• **DATA PROVIDED**
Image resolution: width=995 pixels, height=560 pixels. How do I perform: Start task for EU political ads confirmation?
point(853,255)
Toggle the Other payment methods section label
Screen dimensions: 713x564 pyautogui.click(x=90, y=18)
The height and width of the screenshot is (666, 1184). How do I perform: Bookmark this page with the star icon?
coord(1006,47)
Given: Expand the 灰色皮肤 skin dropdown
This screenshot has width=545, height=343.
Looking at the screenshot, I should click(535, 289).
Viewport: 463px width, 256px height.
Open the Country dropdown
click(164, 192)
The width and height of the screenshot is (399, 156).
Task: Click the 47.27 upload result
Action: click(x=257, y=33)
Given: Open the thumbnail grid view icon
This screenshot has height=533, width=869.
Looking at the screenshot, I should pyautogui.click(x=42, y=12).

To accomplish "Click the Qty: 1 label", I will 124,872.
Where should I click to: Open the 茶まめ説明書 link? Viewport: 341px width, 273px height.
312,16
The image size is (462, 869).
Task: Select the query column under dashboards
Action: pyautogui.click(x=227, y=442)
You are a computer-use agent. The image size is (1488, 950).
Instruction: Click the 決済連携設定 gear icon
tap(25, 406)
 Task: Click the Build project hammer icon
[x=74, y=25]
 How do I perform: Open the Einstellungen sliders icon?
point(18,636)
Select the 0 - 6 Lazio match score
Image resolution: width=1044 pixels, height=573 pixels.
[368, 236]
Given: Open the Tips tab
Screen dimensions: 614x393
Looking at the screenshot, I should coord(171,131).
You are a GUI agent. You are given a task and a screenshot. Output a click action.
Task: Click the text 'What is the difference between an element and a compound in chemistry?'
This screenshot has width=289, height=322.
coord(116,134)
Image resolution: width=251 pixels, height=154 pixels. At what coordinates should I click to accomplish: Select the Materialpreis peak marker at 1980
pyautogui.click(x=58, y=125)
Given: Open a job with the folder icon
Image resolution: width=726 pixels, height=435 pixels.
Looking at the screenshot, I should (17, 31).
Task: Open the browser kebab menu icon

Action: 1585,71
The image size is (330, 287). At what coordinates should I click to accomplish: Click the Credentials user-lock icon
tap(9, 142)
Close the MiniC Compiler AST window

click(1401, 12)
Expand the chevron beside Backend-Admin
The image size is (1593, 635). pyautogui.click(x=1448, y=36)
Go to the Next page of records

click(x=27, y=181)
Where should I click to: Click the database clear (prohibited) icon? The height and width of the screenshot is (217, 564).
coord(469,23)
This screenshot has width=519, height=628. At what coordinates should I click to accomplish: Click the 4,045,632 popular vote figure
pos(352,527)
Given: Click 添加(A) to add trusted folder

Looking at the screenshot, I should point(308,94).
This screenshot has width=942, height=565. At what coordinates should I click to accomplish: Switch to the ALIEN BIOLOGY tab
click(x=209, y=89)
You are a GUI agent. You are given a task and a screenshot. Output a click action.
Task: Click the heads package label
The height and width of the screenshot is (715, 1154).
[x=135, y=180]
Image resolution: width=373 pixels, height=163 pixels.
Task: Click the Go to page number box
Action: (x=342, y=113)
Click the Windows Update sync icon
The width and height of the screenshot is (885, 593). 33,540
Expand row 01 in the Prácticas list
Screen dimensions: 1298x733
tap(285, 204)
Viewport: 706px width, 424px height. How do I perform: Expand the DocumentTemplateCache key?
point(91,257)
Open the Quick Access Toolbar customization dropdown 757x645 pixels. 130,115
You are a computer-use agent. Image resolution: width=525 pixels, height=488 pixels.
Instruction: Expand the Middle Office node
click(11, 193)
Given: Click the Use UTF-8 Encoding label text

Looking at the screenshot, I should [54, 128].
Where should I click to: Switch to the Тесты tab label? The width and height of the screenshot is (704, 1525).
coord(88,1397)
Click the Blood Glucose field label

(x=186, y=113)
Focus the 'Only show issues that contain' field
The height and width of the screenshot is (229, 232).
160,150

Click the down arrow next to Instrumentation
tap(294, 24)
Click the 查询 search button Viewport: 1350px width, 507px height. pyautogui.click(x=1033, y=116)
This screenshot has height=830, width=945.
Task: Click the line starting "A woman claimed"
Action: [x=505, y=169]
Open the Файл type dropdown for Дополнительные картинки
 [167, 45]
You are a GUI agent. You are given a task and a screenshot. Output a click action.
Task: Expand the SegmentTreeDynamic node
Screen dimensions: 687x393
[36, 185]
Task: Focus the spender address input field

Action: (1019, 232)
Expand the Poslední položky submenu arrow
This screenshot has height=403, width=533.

• **WORK TASK**
Every line of the data that includes the word "computer" should be copied.

• **REPLY TO THE EXERCISE**
You are a computer-use agent. The image size is (1488, 950).
You are a computer-use agent. Image resolution: width=525 pixels, height=488 pixels.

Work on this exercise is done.